Mark Montgomery gets ribbed by his fellow Minneapolis police officers about how he was kicked out of the 1994 Rose Bowl for fighting when he played for the University of Wisconsin football team.
But on Tuesday, it was respect all around as Montgomery and 23 other officers’ promotions to supervisory positions were made official.
They advanced to the ranks of inspector, lieutenant and sergeant, a group that, more so than any other in the department, have a big hand in changing police culture, Chief Medaria Arradondo said Tuesday.
“These are the men and women that are going to do that,” he told several hundred politicians, family members, friends and colleagues at St. Mary’s Greek Orthodox Church in south Minneapolis.
The newly minted supervisors come from a variety of backgrounds: seven are minorities and five are women.
Eddie Frizell, a highly decorated commander with a military background, was promoted from lieutenant to inspector of the downtown First Precinct, a politically sensitive post that is seen as a springboard to the department’s front office.
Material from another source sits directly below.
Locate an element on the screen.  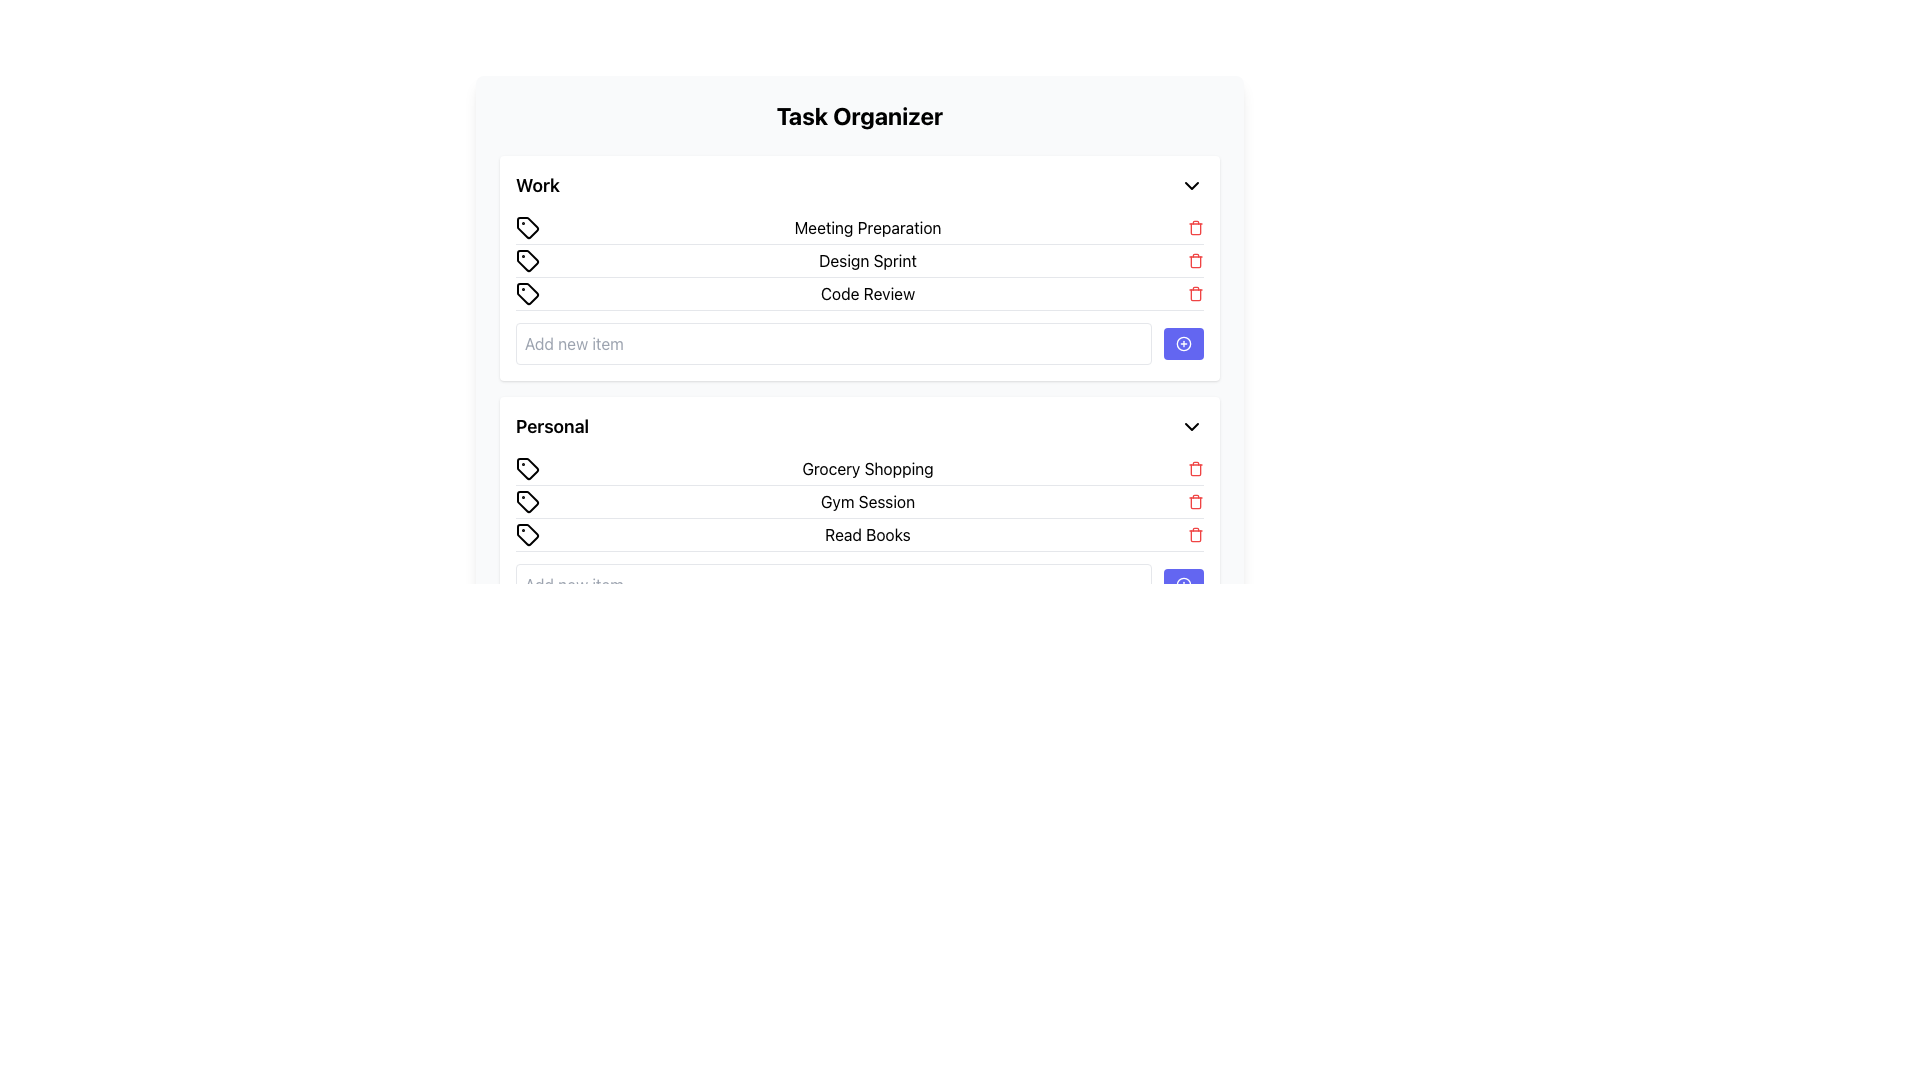
the text label displaying 'Grocery Shopping' in bold font style, located in the second position of the tasks in the 'Personal' category is located at coordinates (868, 469).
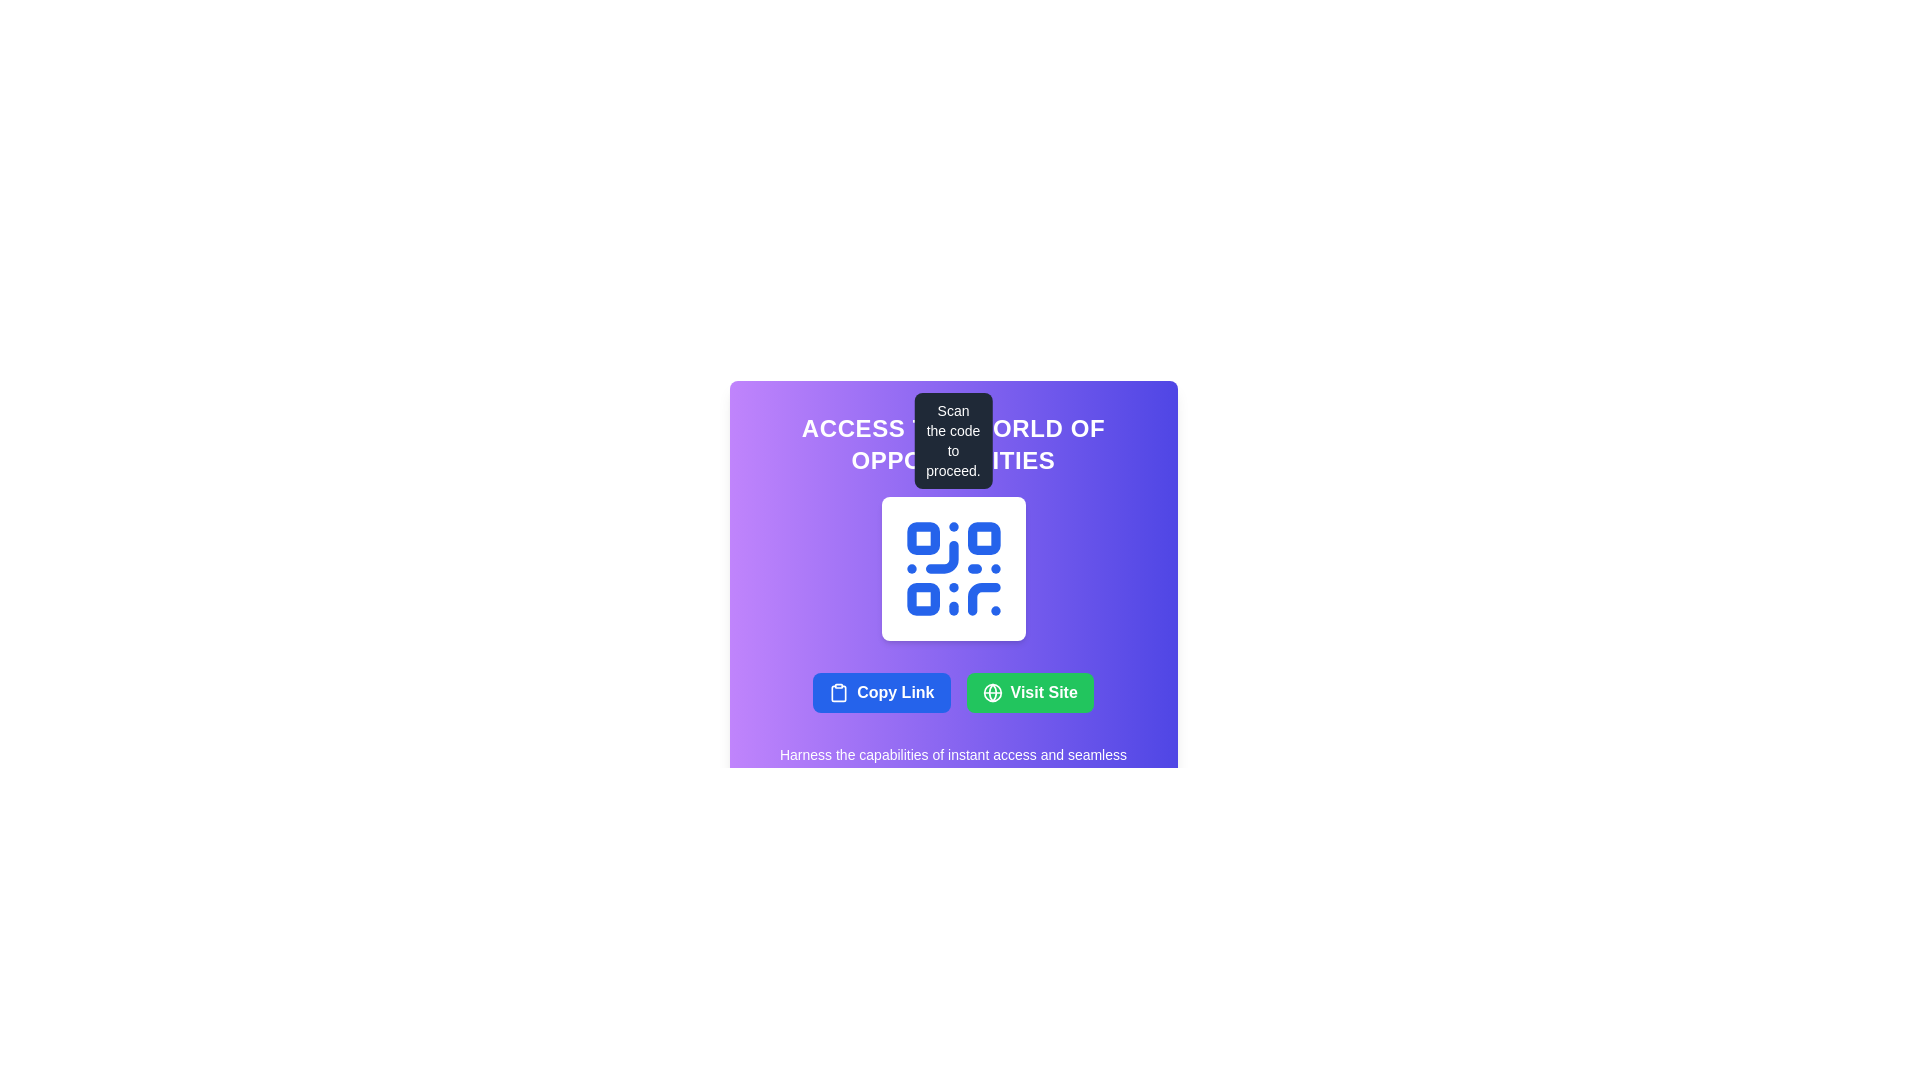 The image size is (1920, 1080). I want to click on the clipboard icon located inside the 'Copy Link' button, to the left of the text label, so click(839, 692).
Montgomery, a new lieutenant, comes from a long line of police officers, Arradondo said, while pausing to acknowledge Montgomery’s mother, Debbie, who was St. Paul’s first female patrol officer.
Others who are now lieutenants: Katie Blackwell, Michael Chiappetta, Eric Dison, Donald Jach, Christie Nelson, Mark Osland and Matthew St. George.
Arradondo also singled out Blackwell, who becomes a supervisor in the department’s training unit after most recently working as a detective in the homicide unit, for developing a leadership curriculum program that 130 police and city officials attended.
One of three women among the force’s 44 lieutenants, Blackwell and several of her female colleagues have been followed by a documentary film crew since last spring.
Promoted to sergeant were: Mukhtar Abdulkadir, Walter Alvarado, Kenneth Awalt, Danyelle DeRose, Mack Dominguez, Robert Greer, Shaun Harrington, Monica Hanson, Dean Kriegel, Adam Lepinski, Nicholas McCarthy, Eric Nelson, David O’Connor, Pete Stanton, Patrick Windus and Alice White.
Lepinski, who was presented with a leadership award, has spent the better part of his career investigating gang and gun crimes, including a five-year stint as a task force officer for the Bureau of Alcohol, Tobacco, Firearms and Explosives.
The 14-year department veteran says he is looking forward to his next challenge: supervising some 20 Fifth Precinct officers during the evening shift. “I just felt it was the right time in my career,” he said.